Pixel coordinate grounding data →
══════

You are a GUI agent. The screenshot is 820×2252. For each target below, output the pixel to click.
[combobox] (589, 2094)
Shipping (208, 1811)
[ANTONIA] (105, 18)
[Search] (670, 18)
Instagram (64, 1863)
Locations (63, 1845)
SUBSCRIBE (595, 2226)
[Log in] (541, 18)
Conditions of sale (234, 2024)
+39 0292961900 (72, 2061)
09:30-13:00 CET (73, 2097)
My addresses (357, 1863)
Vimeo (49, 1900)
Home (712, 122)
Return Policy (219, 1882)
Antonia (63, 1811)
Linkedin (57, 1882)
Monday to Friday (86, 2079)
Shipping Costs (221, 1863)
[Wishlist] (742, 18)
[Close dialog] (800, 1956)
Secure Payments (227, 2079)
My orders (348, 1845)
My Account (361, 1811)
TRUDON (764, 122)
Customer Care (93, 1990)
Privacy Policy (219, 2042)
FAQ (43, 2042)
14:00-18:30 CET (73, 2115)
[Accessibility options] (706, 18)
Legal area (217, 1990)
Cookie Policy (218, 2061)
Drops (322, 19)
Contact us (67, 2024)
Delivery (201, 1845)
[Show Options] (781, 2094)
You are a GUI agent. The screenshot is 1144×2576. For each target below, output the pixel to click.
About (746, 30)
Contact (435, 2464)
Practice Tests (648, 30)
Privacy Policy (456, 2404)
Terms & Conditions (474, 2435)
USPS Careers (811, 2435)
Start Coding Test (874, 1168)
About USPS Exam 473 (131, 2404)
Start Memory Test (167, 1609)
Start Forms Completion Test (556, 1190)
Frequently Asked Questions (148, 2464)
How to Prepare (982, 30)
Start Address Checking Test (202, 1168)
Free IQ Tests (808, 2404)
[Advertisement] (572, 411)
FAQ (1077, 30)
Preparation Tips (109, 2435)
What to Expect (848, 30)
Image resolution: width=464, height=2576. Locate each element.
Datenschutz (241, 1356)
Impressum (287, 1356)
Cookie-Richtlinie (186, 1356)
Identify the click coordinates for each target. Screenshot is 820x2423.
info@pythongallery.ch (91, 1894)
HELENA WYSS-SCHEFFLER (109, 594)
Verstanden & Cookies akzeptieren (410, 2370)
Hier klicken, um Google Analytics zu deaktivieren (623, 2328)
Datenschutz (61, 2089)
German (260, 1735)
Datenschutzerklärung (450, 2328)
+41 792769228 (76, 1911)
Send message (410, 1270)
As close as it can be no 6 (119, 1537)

══════

Search each line of the entries for the string "Start", then say how many lines have it. Reply with the number only.

PROBLEM SOLUTION → 4